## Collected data
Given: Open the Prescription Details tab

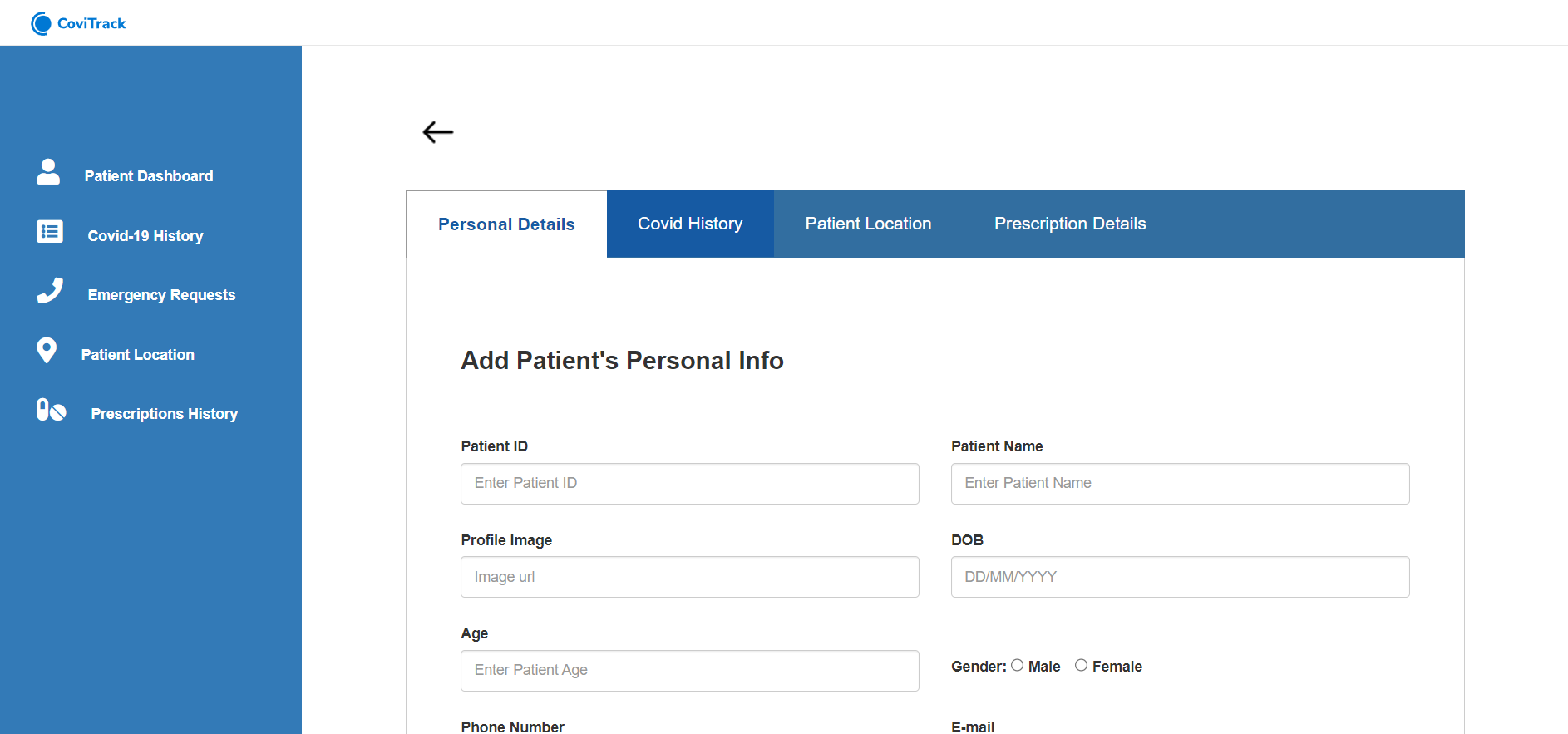Looking at the screenshot, I should [1070, 224].
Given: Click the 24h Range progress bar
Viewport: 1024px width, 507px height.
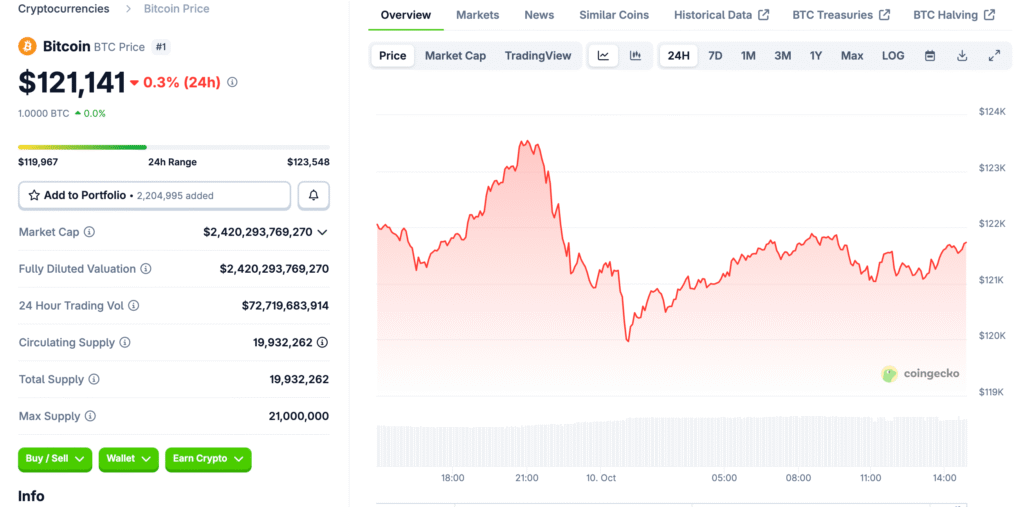Looking at the screenshot, I should pos(174,147).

## Instructions for the task
All entries above, minus the pictures, should be repeated exactly.

## Task output
Given: Open the Prescription Details tab

Looking at the screenshot, I should [1070, 224].
Given: Click the 24h Range progress bar
Viewport: 1024px width, 507px height.
Looking at the screenshot, I should pos(174,147).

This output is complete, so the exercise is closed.